- Task
Lay out the part of the records that opens with the line containing "Click the Notepad vertical scrollbar" and closes with the line containing "Action: pyautogui.click(x=862, y=155)" as a Markdown table with the columns Row and Line. Put a row number and one line in each row, and leave out blank lines.

====== Provided data ======

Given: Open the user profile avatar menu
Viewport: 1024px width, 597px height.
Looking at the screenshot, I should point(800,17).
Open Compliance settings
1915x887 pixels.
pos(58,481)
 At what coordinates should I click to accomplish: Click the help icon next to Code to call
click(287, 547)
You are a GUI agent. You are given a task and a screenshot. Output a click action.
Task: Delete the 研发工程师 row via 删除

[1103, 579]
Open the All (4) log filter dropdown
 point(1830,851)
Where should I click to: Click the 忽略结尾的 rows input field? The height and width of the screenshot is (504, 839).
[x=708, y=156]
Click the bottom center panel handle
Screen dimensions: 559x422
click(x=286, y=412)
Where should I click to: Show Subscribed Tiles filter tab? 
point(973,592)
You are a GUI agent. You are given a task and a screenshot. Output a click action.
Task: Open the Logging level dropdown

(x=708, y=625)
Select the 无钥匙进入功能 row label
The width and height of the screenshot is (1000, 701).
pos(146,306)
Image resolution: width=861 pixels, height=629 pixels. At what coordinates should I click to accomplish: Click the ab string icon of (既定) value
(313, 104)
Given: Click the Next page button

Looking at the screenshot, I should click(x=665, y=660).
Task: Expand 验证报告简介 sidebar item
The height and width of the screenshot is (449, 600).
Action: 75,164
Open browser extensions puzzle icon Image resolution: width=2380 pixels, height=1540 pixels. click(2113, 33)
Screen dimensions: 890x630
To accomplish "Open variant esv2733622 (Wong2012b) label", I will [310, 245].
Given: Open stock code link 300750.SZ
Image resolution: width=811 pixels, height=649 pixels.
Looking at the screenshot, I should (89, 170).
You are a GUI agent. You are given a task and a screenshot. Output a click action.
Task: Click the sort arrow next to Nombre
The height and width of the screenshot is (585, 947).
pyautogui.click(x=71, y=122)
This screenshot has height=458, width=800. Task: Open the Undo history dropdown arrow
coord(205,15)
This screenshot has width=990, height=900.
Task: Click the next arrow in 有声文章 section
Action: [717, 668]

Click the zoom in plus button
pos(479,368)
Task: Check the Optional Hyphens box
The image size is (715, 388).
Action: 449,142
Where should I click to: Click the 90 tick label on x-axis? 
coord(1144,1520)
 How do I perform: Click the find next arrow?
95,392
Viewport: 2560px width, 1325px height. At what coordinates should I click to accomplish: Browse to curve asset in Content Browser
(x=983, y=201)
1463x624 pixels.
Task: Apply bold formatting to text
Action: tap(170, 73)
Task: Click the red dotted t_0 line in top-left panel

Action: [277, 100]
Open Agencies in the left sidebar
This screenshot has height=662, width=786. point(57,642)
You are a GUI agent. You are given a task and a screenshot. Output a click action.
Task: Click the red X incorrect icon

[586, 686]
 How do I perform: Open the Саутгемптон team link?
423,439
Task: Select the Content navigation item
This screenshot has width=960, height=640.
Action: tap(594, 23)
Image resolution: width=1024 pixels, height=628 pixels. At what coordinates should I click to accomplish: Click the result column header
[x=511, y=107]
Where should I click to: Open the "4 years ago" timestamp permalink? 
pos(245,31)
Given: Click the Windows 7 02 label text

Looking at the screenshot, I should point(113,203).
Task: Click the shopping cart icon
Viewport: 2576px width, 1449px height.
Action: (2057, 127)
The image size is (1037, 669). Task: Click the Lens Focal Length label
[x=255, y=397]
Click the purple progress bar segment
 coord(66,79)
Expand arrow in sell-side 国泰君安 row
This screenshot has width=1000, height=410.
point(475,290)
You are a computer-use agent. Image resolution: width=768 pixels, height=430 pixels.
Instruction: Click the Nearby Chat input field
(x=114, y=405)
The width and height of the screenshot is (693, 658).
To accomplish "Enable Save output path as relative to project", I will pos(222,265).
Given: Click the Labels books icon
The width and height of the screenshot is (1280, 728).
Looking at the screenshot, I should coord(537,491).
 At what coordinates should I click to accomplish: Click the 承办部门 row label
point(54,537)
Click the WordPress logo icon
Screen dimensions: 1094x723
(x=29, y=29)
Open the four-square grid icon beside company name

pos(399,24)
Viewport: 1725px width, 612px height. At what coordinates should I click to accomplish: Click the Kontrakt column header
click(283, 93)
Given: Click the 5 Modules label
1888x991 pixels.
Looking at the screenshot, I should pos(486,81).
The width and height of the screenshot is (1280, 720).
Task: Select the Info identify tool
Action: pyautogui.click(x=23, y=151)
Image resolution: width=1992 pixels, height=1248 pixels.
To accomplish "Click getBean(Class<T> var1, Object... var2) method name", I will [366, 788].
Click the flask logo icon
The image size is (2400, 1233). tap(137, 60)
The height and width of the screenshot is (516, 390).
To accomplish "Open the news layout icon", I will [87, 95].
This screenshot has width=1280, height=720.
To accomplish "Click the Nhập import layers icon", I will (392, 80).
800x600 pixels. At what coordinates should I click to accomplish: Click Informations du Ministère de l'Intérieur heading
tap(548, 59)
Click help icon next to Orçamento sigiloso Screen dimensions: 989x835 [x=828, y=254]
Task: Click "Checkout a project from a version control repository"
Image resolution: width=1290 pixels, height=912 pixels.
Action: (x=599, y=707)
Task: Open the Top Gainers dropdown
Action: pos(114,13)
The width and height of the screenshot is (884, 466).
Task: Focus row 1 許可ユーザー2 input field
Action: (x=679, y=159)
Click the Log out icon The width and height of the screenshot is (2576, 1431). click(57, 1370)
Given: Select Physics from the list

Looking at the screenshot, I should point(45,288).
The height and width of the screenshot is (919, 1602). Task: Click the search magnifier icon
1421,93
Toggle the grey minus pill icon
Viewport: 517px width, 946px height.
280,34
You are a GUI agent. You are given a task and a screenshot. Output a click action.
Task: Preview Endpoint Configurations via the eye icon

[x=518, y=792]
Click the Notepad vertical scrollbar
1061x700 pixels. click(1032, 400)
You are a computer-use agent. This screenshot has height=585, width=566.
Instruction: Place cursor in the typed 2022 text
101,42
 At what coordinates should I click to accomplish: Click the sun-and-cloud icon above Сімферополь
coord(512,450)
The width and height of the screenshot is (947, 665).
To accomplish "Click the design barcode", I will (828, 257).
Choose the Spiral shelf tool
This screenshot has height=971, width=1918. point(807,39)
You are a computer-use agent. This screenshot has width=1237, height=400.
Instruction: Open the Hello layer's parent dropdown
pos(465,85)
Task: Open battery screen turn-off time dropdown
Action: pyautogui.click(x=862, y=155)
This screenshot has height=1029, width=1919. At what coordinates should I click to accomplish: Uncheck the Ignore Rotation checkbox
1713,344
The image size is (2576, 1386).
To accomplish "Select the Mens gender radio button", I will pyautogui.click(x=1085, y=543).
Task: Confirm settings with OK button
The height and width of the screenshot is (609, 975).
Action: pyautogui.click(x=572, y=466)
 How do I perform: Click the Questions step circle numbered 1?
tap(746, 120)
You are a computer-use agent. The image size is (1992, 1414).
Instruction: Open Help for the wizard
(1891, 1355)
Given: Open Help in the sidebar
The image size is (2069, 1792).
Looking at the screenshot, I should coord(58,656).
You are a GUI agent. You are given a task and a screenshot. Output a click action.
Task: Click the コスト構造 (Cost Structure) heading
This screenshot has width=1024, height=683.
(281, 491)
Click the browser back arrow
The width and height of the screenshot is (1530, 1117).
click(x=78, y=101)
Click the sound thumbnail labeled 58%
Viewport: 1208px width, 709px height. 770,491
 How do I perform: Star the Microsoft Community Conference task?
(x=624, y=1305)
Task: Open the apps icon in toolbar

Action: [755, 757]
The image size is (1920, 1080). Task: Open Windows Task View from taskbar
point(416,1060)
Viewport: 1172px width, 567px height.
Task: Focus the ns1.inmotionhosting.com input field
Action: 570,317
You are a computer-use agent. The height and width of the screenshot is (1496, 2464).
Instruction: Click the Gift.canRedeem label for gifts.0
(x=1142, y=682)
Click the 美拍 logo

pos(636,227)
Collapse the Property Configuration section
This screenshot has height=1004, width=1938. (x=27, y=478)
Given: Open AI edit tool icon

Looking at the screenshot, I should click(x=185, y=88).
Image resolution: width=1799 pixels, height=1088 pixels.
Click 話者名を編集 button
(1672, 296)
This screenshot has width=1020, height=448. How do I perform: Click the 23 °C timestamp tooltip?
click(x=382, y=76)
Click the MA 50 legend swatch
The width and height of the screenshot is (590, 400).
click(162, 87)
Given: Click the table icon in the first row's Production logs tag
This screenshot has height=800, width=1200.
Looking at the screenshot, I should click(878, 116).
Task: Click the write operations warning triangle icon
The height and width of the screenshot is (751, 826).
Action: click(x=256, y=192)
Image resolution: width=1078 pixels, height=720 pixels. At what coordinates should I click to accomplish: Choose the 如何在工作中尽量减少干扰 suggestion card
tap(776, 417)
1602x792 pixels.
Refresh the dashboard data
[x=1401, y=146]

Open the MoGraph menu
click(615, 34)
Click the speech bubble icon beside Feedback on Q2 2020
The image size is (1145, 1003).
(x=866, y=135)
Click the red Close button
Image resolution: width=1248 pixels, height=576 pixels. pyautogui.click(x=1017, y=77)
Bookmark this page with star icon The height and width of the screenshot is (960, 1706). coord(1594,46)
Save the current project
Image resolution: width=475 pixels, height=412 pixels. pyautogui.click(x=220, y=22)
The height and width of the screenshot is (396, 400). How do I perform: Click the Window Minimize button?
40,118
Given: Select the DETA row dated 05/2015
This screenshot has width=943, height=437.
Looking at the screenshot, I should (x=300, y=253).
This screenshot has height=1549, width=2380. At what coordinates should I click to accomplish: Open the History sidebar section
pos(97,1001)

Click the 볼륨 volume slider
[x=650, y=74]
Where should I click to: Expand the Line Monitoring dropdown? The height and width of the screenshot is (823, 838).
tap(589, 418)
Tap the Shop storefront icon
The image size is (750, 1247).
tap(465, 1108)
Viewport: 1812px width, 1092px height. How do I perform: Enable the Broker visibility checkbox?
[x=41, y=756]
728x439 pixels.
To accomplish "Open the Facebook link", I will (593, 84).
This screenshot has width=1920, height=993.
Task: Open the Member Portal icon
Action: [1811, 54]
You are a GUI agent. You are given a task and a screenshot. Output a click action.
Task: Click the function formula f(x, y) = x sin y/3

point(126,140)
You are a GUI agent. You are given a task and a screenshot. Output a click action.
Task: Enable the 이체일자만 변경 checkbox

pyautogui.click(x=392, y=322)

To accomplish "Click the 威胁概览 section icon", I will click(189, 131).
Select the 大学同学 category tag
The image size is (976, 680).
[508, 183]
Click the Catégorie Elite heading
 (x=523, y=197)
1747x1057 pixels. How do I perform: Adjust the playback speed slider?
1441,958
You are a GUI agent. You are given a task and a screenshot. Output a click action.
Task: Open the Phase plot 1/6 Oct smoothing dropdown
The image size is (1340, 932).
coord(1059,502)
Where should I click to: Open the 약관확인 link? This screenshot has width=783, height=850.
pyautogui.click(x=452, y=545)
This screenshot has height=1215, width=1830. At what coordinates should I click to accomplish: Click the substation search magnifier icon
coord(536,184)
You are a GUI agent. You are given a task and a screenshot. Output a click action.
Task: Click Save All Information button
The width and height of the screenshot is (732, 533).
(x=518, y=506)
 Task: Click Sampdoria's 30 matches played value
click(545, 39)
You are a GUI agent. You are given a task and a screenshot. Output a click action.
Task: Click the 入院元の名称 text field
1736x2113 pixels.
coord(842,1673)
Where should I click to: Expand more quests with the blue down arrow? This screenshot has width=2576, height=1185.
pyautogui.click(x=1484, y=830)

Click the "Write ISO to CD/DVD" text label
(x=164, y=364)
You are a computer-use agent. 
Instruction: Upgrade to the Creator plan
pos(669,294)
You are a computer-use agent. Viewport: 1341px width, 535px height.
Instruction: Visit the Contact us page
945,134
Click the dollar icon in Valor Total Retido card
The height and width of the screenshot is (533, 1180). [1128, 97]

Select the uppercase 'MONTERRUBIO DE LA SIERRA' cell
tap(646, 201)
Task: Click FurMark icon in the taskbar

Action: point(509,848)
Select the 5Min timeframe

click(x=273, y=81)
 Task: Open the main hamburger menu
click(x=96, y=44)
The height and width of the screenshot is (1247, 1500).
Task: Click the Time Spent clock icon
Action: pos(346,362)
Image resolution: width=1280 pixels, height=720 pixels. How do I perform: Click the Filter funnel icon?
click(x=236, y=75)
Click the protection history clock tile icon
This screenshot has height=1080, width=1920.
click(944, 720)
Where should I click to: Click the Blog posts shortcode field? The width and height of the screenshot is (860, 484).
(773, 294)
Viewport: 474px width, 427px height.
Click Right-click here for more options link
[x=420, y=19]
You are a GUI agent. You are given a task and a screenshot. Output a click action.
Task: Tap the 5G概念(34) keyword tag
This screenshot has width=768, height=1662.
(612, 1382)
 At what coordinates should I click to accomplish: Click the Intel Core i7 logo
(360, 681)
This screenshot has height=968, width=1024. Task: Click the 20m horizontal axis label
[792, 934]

======

- Result for this exercise
| Row | Line |
|---|---|
| 1 | Click the Notepad vertical scrollbar |
| 2 | 1061x700 pixels. click(1032, 400) |
| 3 | You are a computer-use agent. This screenshot has height=585, width=566. |
| 4 | Instruction: Place cursor in the typed 2022 text |
| 5 | 101,42 |
| 6 |  At what coordinates should I click to accomplish: Click the sun-and-cloud icon above Сімферополь |
| 7 | coord(512,450) |
| 8 | The width and height of the screenshot is (947, 665). |
| 9 | To accomplish "Click the design barcode", I will (828, 257). |
| 10 | Choose the Spiral shelf tool |
| 11 | This screenshot has height=971, width=1918. point(807,39) |
| 12 | You are a computer-use agent. This screenshot has width=1237, height=400. |
| 13 | Instruction: Open the Hello layer's parent dropdown |
| 14 | pos(465,85) |
| 15 | Task: Open battery screen turn-off time dropdown |
| 16 | Action: pyautogui.click(x=862, y=155) |